======== Passage provided ========

So to cap off this holiday week, here are a few recent moments from the show that have been on my mind while writing these newsletters:

  1. “Execution is the only moat, always.” Anatoly Yakovenko, co-founder of Solana

My co-host Mert Mumtaz recently grilled Solana’s chief architect on looming questions and problems the network could face in the future. It’s worth a listen

At one point in the episode, Mert asked Yakovenko what Solana’s moat could be in a world where new layer-1s and layer-2s come to market that make blockchains fast and blockspace cheap, slimming Solana’s current edge. 

Yakovenko’s answer pretty much boils down to: Keep executing. He also talks about hiring at Solana for tech people rather than academics, because the former are better able to work in a pressure cooker and ship features fast. 

  1. “We want to understand the causal connection to things, it’s in our nature to do that. But in a market there is no causal connection it’s literally like, ‘Are there more buyers than sellers?’” Joe McCann, CEO and CIO at Asymmetric Capital

McCann said this while disagreeing with me about the impact of memecoins on SOL’s price, but since I am eminently humble, I’m including it here anyways.

========

### Exercise set
1/ Translate this sentence from the Solana newsletter excerpt into Spanish: "Yakovenko’s answer pretty much boils down to: Keep executing."
2/ According to the Solana newsletter excerpt, why does Yakovenko hire tech people rather than academics at Solana?
3/ Write the next few sentences of the Solana newsletter excerpt, picking up after its final sentence.
The lines that follow have no connection to the newsletter excerpt on Solana.

======== Information shown ========

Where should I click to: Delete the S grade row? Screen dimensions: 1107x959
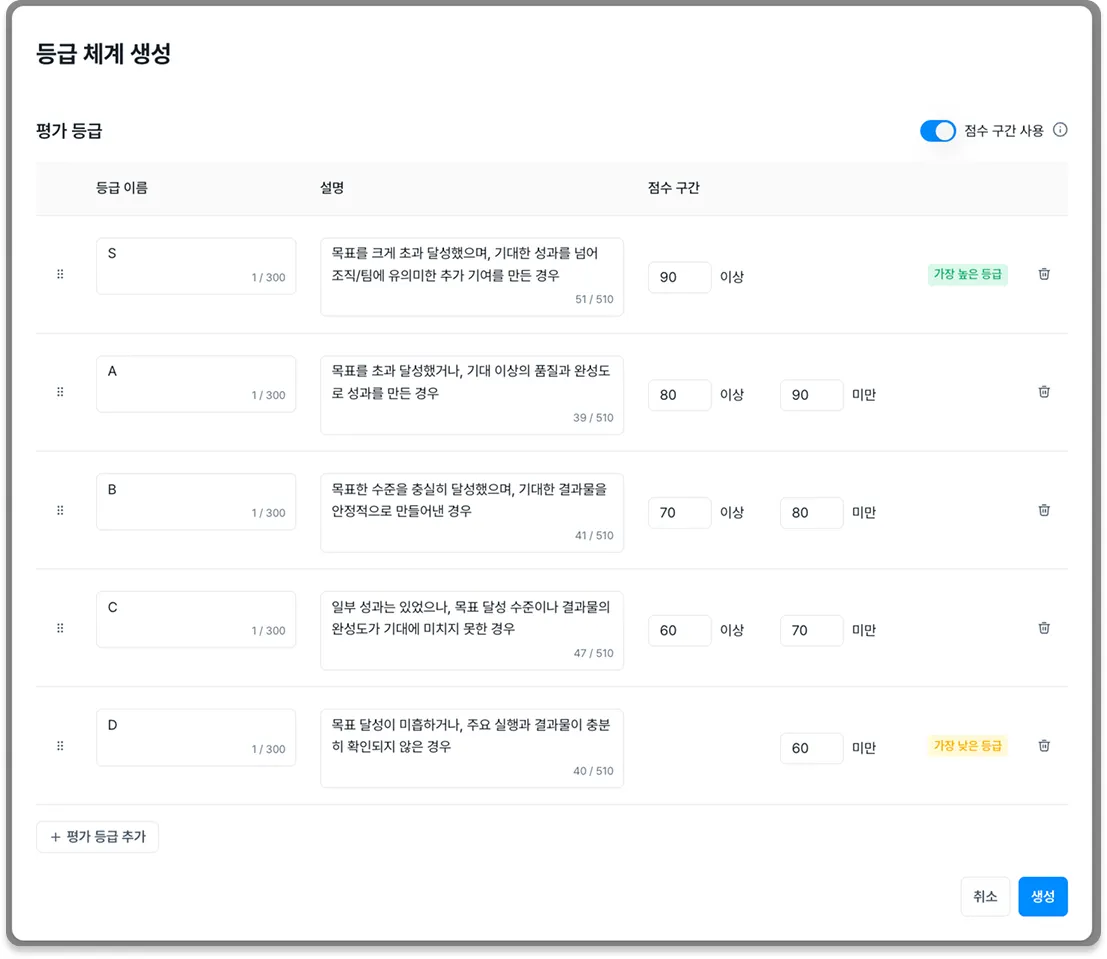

========

### The answers
1/ La respuesta de Yakovenko se reduce básicamente a: seguir ejecutando.

2/ He prefers tech people because they are better able to work in a pressure cooker and ship features fast.

3/
I like what McCann is saying here because despite all the endless market analysis and tea leaves reading you’ll see in the media and online, sometimes it’s ultimately indecipherable why markets do what they do.

When the price goes up, it’s because the market has more buy volume than sell volume. Identifying the buyers and sellers and their motivations are an inexact science at best.

  1. “Issuance is a cost to non-stakers. They do not receive that [issuance]. Stakers do … there is a value transfer from non-stakers to stakers.” Dan Smith, data lead at Blockworks Research

I’ve been growing increasingly interested in how value flows around the Solana ecosystem. When the price of SOL goes up, and as time passes, different stakeholders are rewarded differently.

Many Solana watchers, including this newsletter, have debated if SOL’s inflation should be brought down. Inflation is dilutive, and disinflation can be bullish for an asset’s price, the thinking goes — likely influenced by the Bitcoin halving.

But in Solana, issuance only dilutes non-stakers, because newly minted SOL goes to validators, and validators pass it on to stakers.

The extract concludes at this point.